Task instructions =
Duplicate the lines starting at the line that contains "Where should I" and ending at the line that contains "pyautogui.click(x=629, y=639)", both included, and leave the pictures out of the answer.
::::
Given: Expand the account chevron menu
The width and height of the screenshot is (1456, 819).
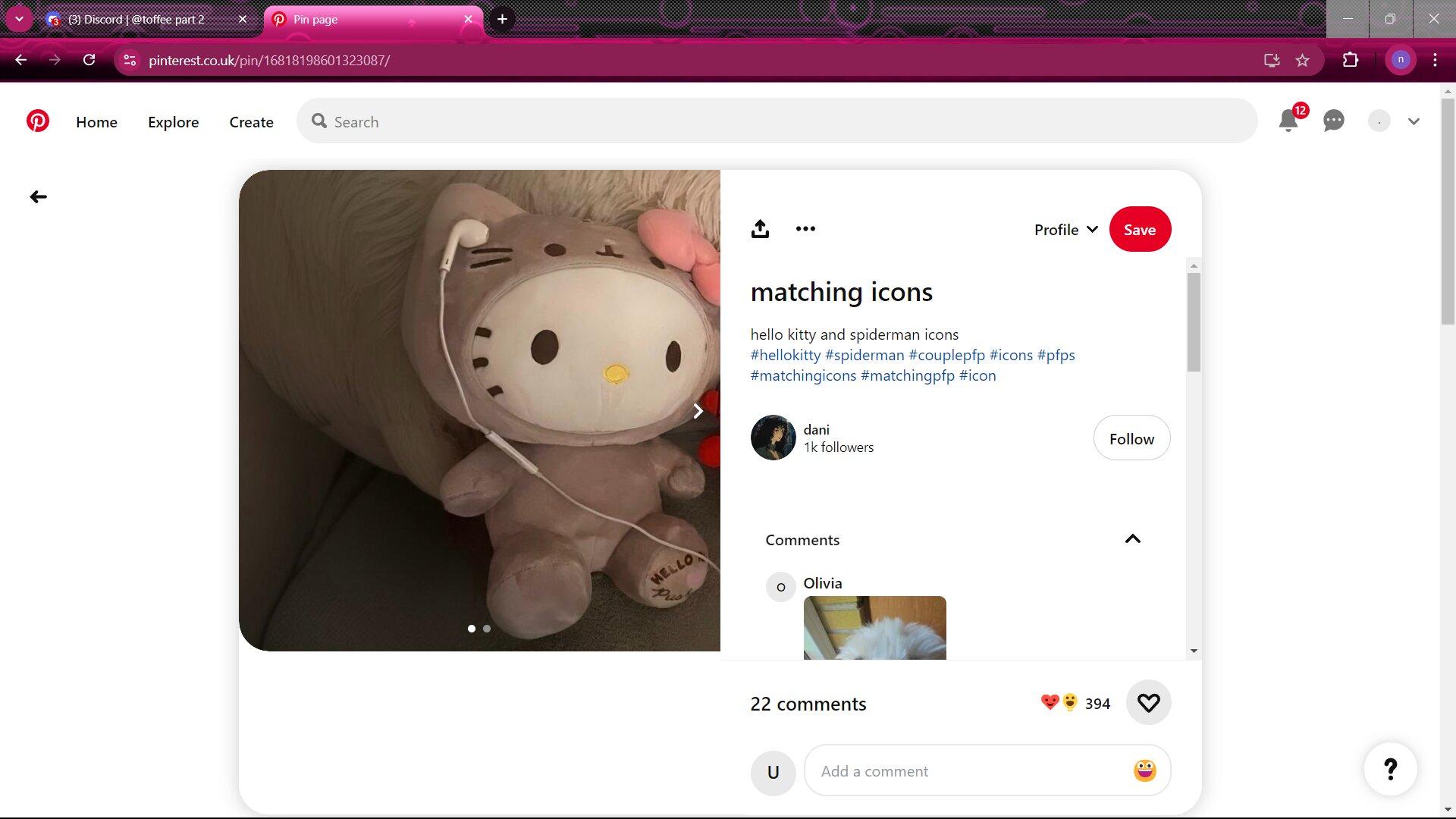Looking at the screenshot, I should pos(1414,121).
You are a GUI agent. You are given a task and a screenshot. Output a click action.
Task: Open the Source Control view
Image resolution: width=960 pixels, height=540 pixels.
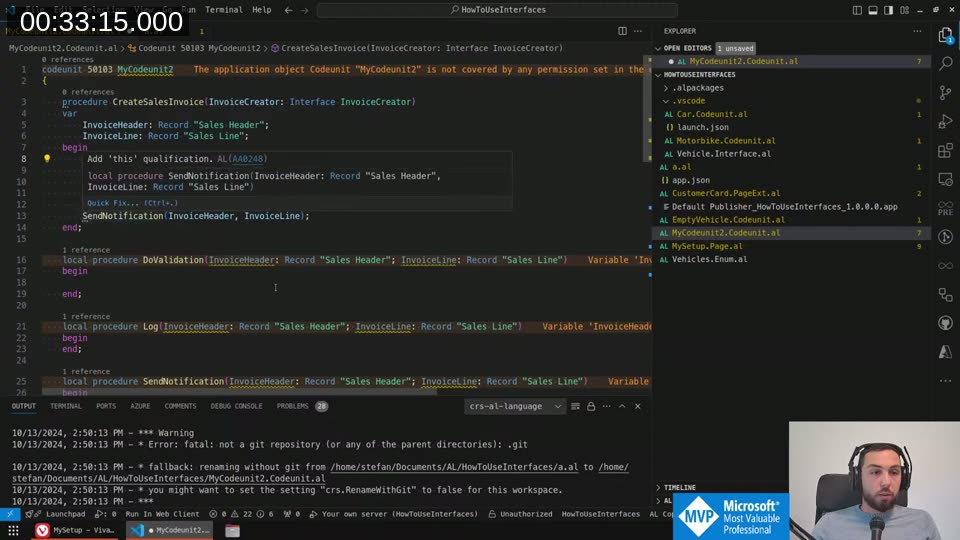tap(945, 92)
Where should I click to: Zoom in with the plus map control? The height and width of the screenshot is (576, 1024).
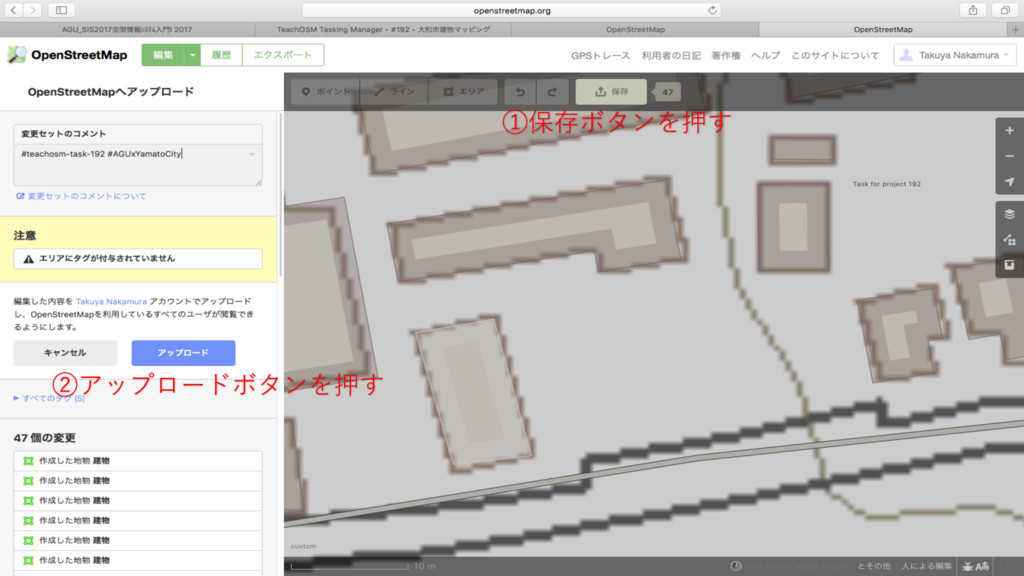pyautogui.click(x=1010, y=131)
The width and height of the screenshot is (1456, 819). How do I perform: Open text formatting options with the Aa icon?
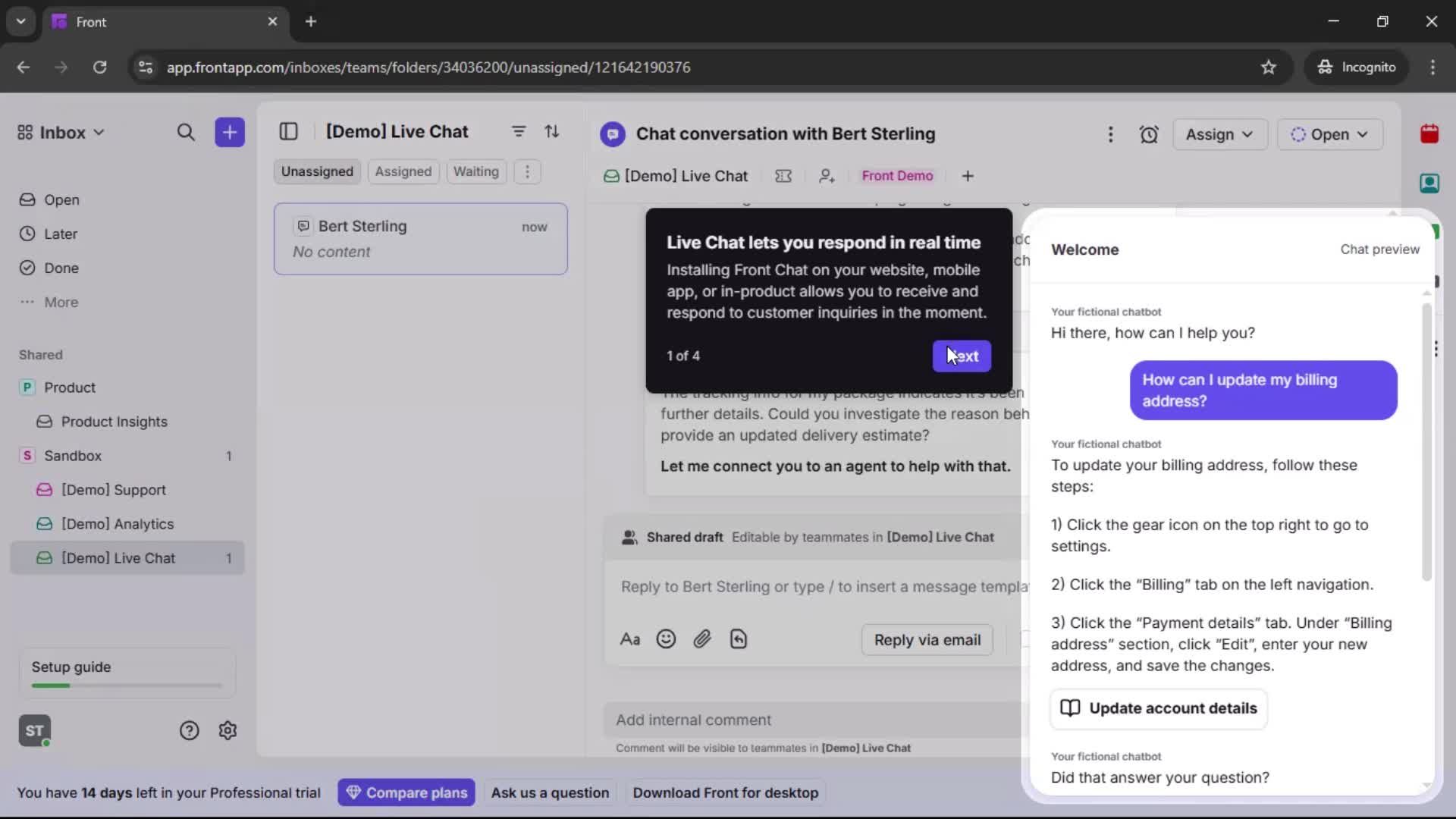pyautogui.click(x=629, y=639)
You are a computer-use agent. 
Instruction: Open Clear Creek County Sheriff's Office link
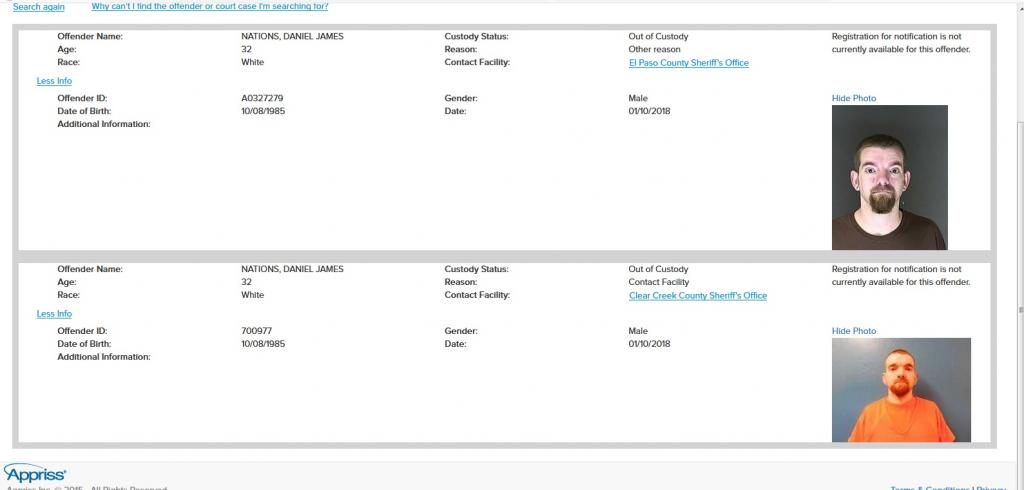point(697,296)
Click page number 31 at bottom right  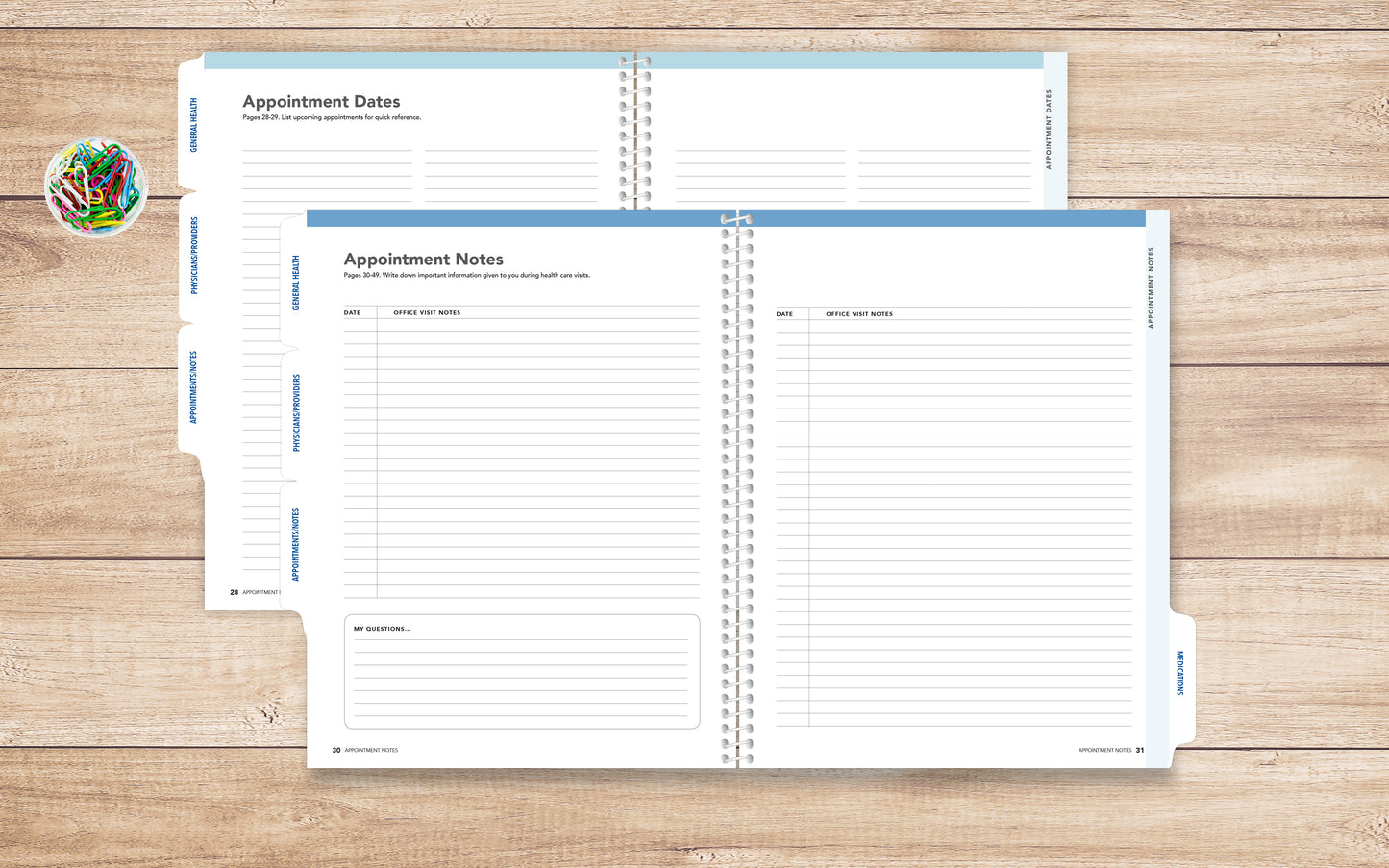tap(1140, 750)
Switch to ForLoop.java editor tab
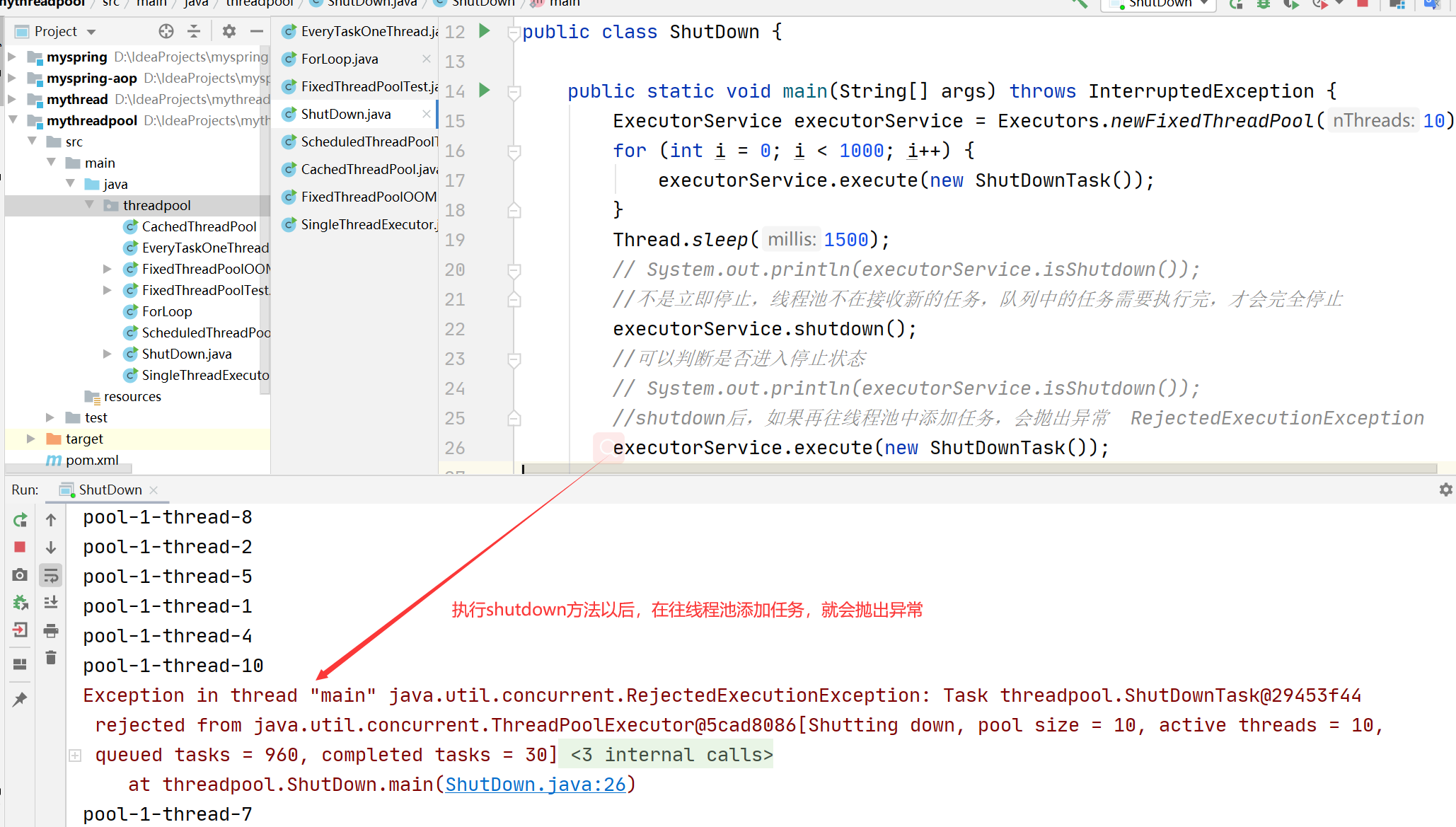Viewport: 1456px width, 827px height. point(340,59)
::::
Correct output =
Where should I click to: Zoom in with the plus map control? The height and width of the screenshot is (576, 1024).
pyautogui.click(x=1010, y=131)
The width and height of the screenshot is (1456, 819). How do I perform: Open text formatting options with the Aa icon?
pyautogui.click(x=629, y=639)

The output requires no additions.